Among the major euro-zone countries, the sharpest decline was recorded in Germany, where the headline index declined by almost 2 points to 45.9. The output index even fell by 3.6 points to 47.2, well below the 50-expansion line. In France, the PMI survey slightly improved, the headline PMI gaining 0.2 point to 48.3. The output index edged up to 49.9, indicating that activity was again virtually stagnant. Only the Italian output index remained above the 50-expansion line (50.5 in April vs. 51 in March).

The main forces behind the further deterioration of the European manufacturing sector are the continuing de-stocking and the steady appreciation of the euro. In all the major countries, enterprises indicated that they had reduced their purchases of material inputs. Moreover, the sub-index for stocks of purchases declined further to 46.5 from 47.0. Only in Italy, entrepreneurs indicated that stocks of material inputs were still growing, but this
was largely due to a further decline in output growth.

Another factor is the steady appreciation of the euro. Since April 2002, the euro has appreciated by around 15% in effective terms and more than 25% against the US dollar. This has substantially weakened the competitiveness of European manufacturers, all the more so since margins have already substantially narrowed.
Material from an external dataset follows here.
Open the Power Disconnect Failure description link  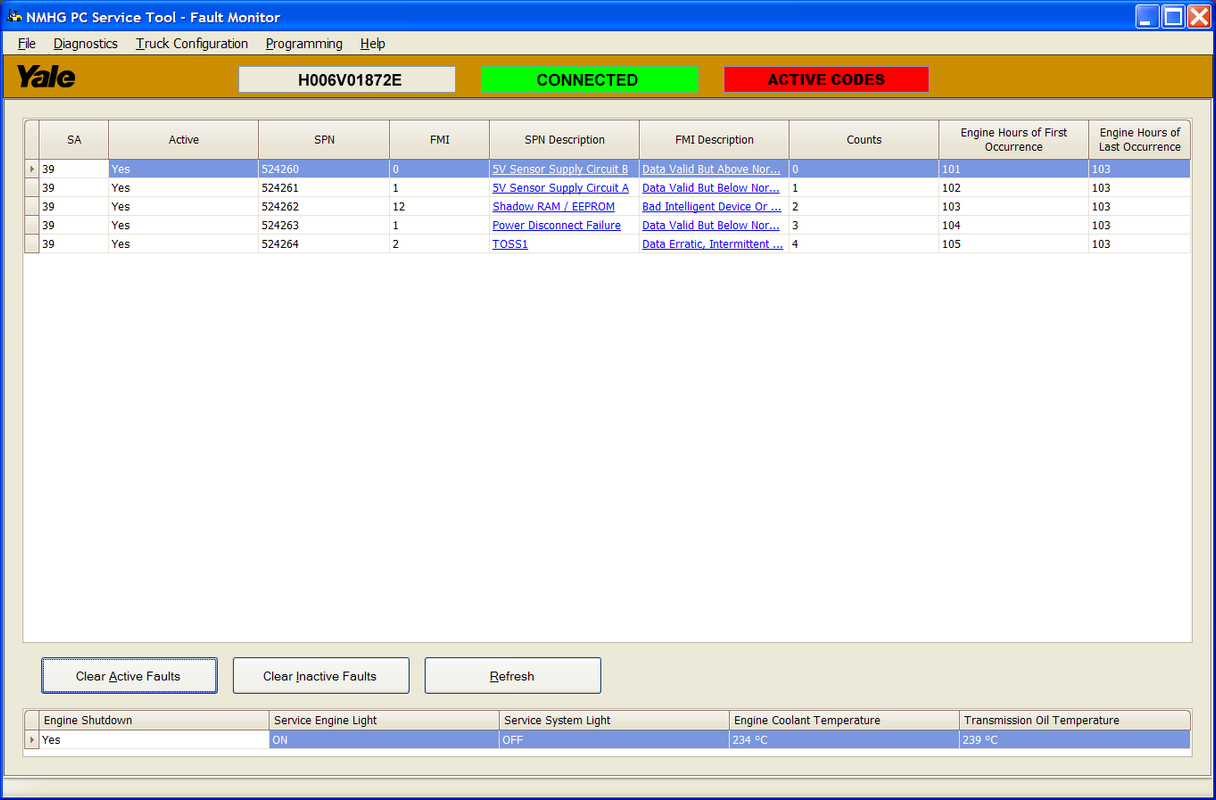click(557, 226)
Enterprises have seen a further reduction in export orders, which cannot only be attributed to softening demand conditions. For
example, export orders for UK enterprises were virtually stable last month, the sub-index going up to 49.8 compared to 47.3 in the previous month (EcoFlash 215).

An easier monetary stance

Today's results are in line with the worrying signs coming from the European business survey (EcoFlash 03-213). For the moment, the manufacturing sector lacks the driving forces, which can turn sentiment around. Given its poor correlation with actual spending, the improvement in consumer sentiment is unlikely to boost consumer demand. Moreover, the ISM survey for the US manufacturing sector, which has proved to be a good leading
indicator for the European business cycle, also turned out to be weaker in April -- the headline PMI fell to 45.4.

With inflationary pressures easing -- Eurostat estimates that inflation in April declined to 2.1% compared to 2.4% in March, -- most of the geopolitical uncertainties lifted and the lack of momentum in the economy, further easing of the monetary stance looks desirable. Most likely is a 50 bp. cut before July. The next ECB Governing Council meeting takes place on 8 May. In our view, the market is underestimating the chances of a surprise cut already at this occasion.